Die Sanierung der ursprünglichen Heizungsanlage und der Warmwasserbereitung stand 2013 ohnehin an, da die alte Anlage in die Jahre gekommen war. „Diesen Moment haben wir genutzt, um ein in die Zukunft langfristig tragfähiges und damit nachhaltiges Konzept umzusetzen“, freut sich Gottfried Knott, der die Eigentümergemeinschaft als Schlossvogt mitverwaltet. „Dies war eine anspruchsvolle Aufgabe, da die Anlage in dem historischen Gebäude weitgehend ohne Betriebsunterbrechung erneuert werden musste. Dass die Mitarbeiter der Stadtwerke sie gemeistert haben, ist eine hervorragende Leistung. Wir bedanken uns für die vertrauensvolle und zuverlässige Zusammenarbeit mit den Stadtwerken Tübingen“, so Gottfried Knott.
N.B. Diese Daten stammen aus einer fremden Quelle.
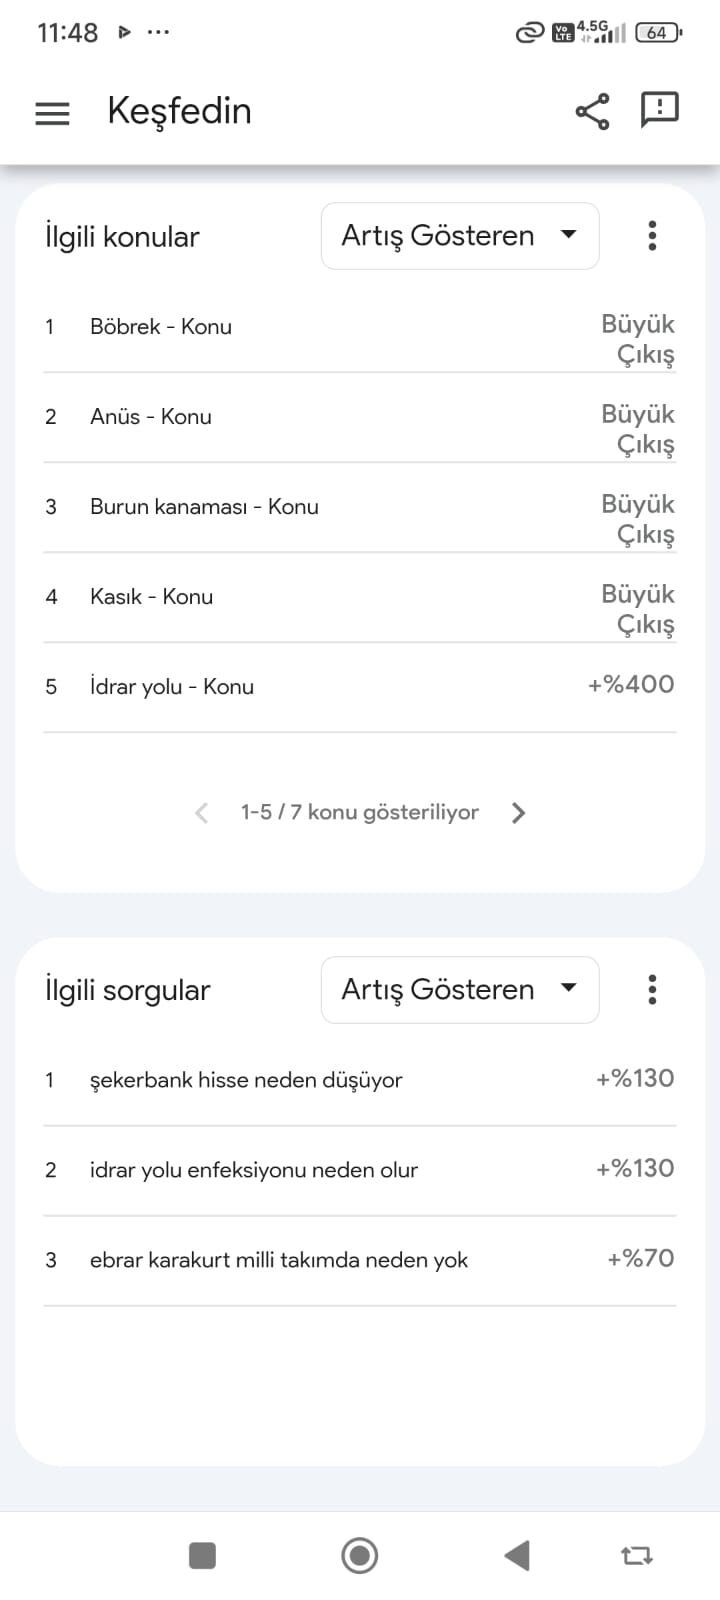
Task: Open query idrar yolu enfeksiyonu neden olur
Action: [x=360, y=1171]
In die Installation des neuen BHWK wurde die Erneuerung der gesamten Anlagentechnik zur Wärmeerzeugung eingeschlossen, d.h. Erneuerung des Heizkessels, der Sicherheitseinrichtungen, Brennstoff- und Abgasleitungen, Rohrleitungen, Wärmedämmung und der Armaturen. Im Schlosskeller haben die Stadtwerke ein Blockheiz-Kraftwerk (BHKW) und einen modernen Gasbrennwertkessel eingebaut. Das BHWK hat eine elektrische Leistung von 15 kW und eine thermische Leistung von 32 kW und ist das erste Stadtwerke-BHKW im privaten Wohnungsbau. Betrieben wird es mit Erdgas. Die Wärme, die bei der Stromerzeugung mittels des mit Gas betriebenen Motors entsteht, wird zur Heizung und Warmwasserbereitung für die rund 1.600 m2 Wohnfläche im Schloss Bühl genutzt. Die Größe des BHWK wurde so gewählt, dass es zwei Drittel des Jahreswärmeverbrauchs im Schloss Bühl bereitstellt. Der verbleibende Wärmebedarf an sehr kalten Wintertagen wird über einen Erdgasbrennwertkessel mit einer Wärmeleistung von 130 kW erzeugt.
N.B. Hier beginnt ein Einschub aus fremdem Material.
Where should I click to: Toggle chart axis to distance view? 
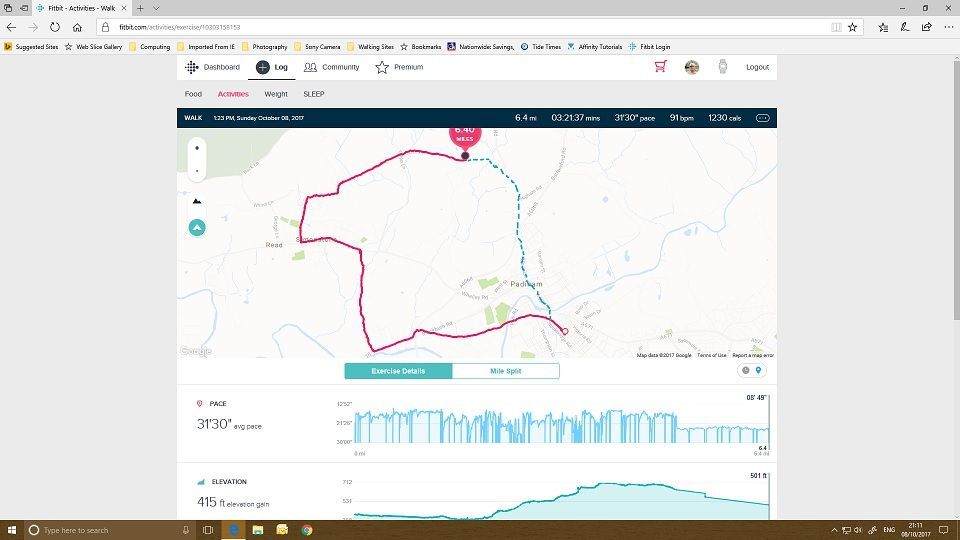point(759,370)
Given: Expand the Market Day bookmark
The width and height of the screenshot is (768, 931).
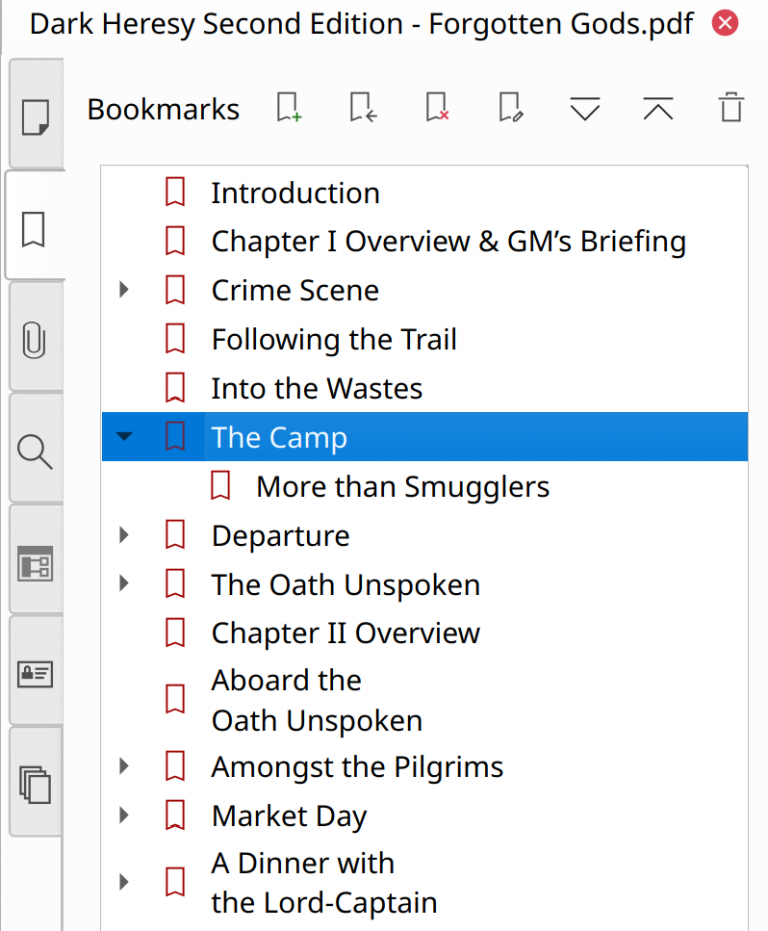Looking at the screenshot, I should [x=124, y=815].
„Eine ebenso effiziente wie umweltfreundliche und innovative Form der Energieerzeugung- und Versorgung. Das Beispiel des neuen BHKW im Schloss unterstreicht anschaulich: Zukunft kann auch in historischen Mauern gestaltet werden. Damit ist Schloss Bühl für unsere Ortschaft wieder einmal Vorbild und Vorreiter. Wir freuen uns, dass wir mit dieser Anlage die dezentrale und umweltfreundliche Stromerzeugung durch Kraft-Wärme-Kopplung unterstützen können“, so der Bühler Schlossvogt Gottfried Knott.

Das neue Wärme-Contracting sieht vor, dass der produzierte Strom ins Netz der Stadtwerke eingespeist und die gelieferte Wärme zwischen Eigentümergemeinschaft und Stadtwerken verrechnet wird. So konnte ein ebenso ökonomisch wie ökologisch sinnvolles Gesamtpaket für die Modernisierung der Heizungsanlagen und Warmwasserbereitung im Schloss Bühl geschaffen werden.